Beziehungsreiches Figuren-Karussell
Der Begriff "Screwball" stammt ursprünglich aus dem Baseball-Sport und bezeichnet dort einen angeschnittenen, unberechenbaren und schwer glatt einzufangenden Ball. Für die Neuauflage einer exzellenten Screwball-Komödie benötigen wir Personen mit etwas eigenartigen, sprich lauter skurrilen Angewohnheiten. Fangen wir also mit Izzy aus Brooklyn an (Imogen Poots). Das hübsche Escort-Girl hangelt sich von einem Job zum nächsten, möchte aber eigentlich Schauspielerin werden. Sie begegnet dem berühmten Broadway-Regisseur Arnold Albertson (Owen Wilson). Der hat, sagen wir mal, eine nette Macke. Er mag Izzy, lädt sie zum Essen ein und schenkt ihr großzügig 30.000 Dollar, damit sie ihre Bühnen-Träume verwirklichen kann. Izzy hat sich bei einer Broadway-Produktion beworben und landet ausgerechnet bei Arnold. Der verdutzte Lover der Nacht ist nicht unbedingt amüsiert, schließlich spielt Ehefrau Delta (Kathryn Hahn) die Hauptrolle im anstehenden Stück. Sie ist von Izzys Talent ganz begeistert und wundert sich über die Zögerlichkeit ihres Gatten.
Weitere auftauchende und höchst eigenwillige Player: Der Autor Joshua Fleet (Will Forte), der sich prompt in Izzy verliebt und deshalb seine durchgeknallte Freundin Jane, eine extreme Psychotherapeutin (Jennifer Aniston), vernachlässigt. Ein alter lüsterner Richter und Izzy-Kunde muss auch noch erwähnt werden, Pendergast mit Namen (Austin Pendelton), der keine Ruhe gibt und einen überhaupt nicht unauffälligen Privatdetektiv-Freund auf Izzy ansetzt. Dieser Arthrose-Schnüffler, Detektiv Fleet (George Morfogen), ist aber zugleich der Vater des frisch verliebten Autoren Joshua. Man trifft sich – zufällig, versteht sich – beim Italiener. Auch noch mit von der bewegten Party ist der Schauspieler Seth Gilbert (Rhys Ifans), der die Frau von Arnold, also Delta, ständig offen anbaggert und von der Izzy-Affäre ihres Gatten, seines Regisseurs, weiß. Alles klar? Egal. Jetzt sind die Positionen eingenommen und das beziehungsreiche Figuren-Karussell kann flott und originell gestartet werden.

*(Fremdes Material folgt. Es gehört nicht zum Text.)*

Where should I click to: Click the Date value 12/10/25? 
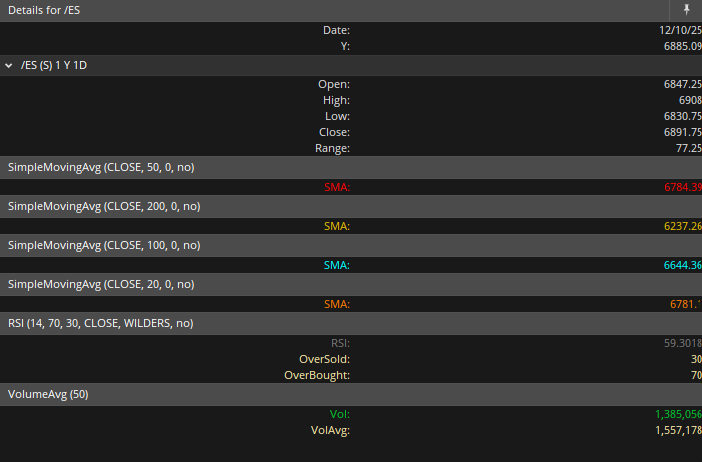680,31
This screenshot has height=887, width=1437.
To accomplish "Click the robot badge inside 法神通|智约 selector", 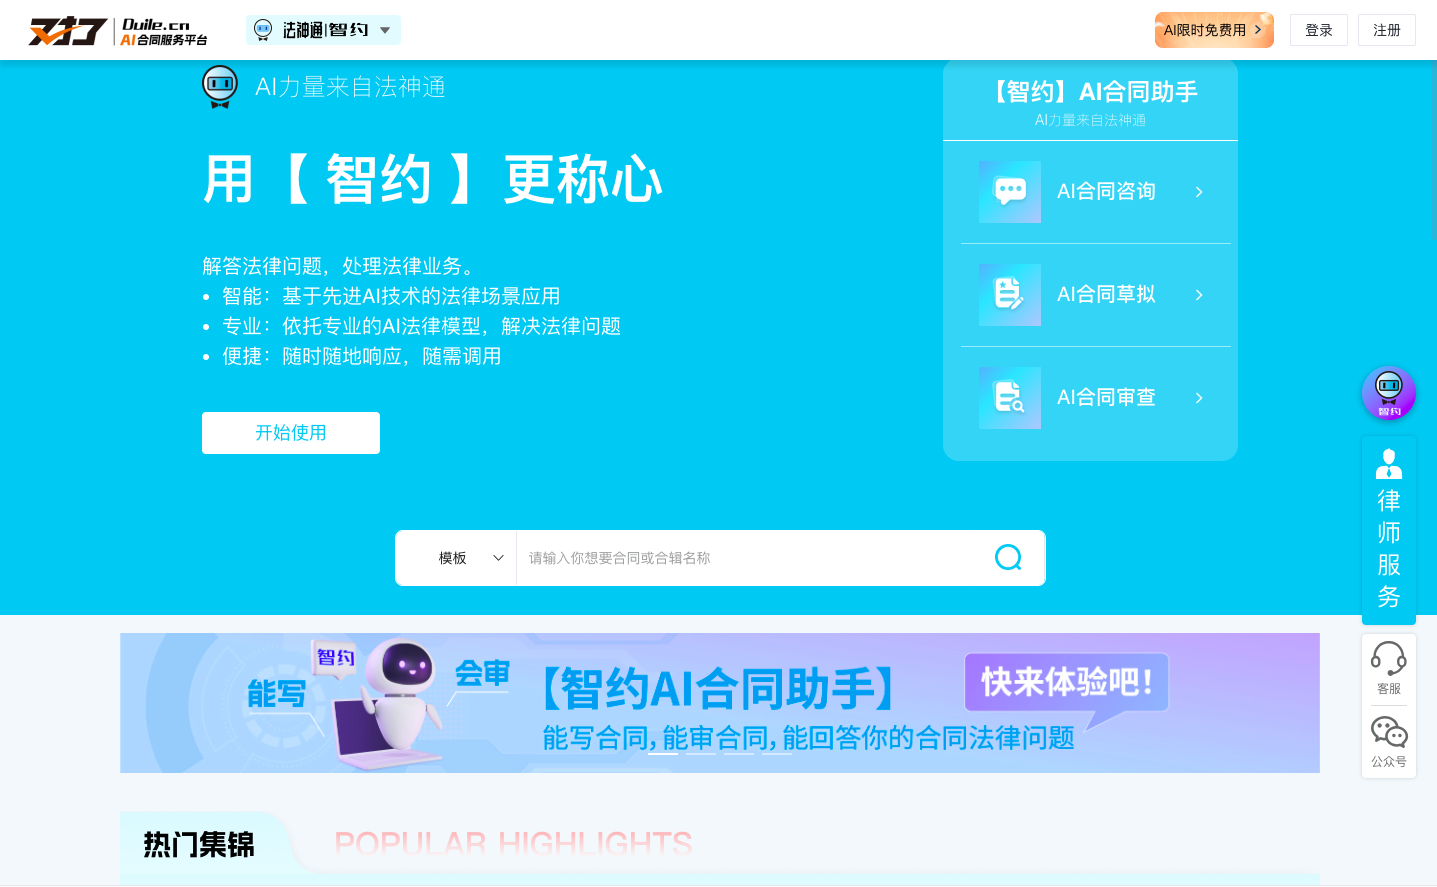I will (263, 30).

Wer diesen Film nicht komisch findet, hat Depressionen
Der klassische Swing. Cheek to Cheek. Von Irving Berlin. Mit dem berühmten Anfangsvers "Heaven, I'm in Heaven" aus "Top Hat" (1935); mit der schwungvollen Erinnerungs-Vorspannlust aus der Fred Astaire/Ginger Rogers-Ära geht es gleich in die emotionalen und beziehungsreichen Vollen und es bleibt aufregend. Mit "Broadway Therapy" ist Peter Bogdanovich auf den Spuren von Howard Hawks ("Leoparden küsst man nicht"), Ernst Lubitsch ("Ninotschka") und Frank Capra ("Es geschah in einer Nacht"/1934). Oder auch Billy Wilder ("Eins zwei drei").
Nuancen, Gerüche, scheinbare Ausweglosigkeit, jeder mit jedem und gegen jeden. "Is' was, Izzy?": Bogdanovich zieht noch einmal die süffisant-frivolen Unterhaltungs-Strippen. Klasse ulkig in Sachen Timing, Schwung, Spiel & Spaß: "Wer diesen Film nicht komisch findet, hat Depressionen", sagt Susan Vahabzadeh in der "SZ". Genau!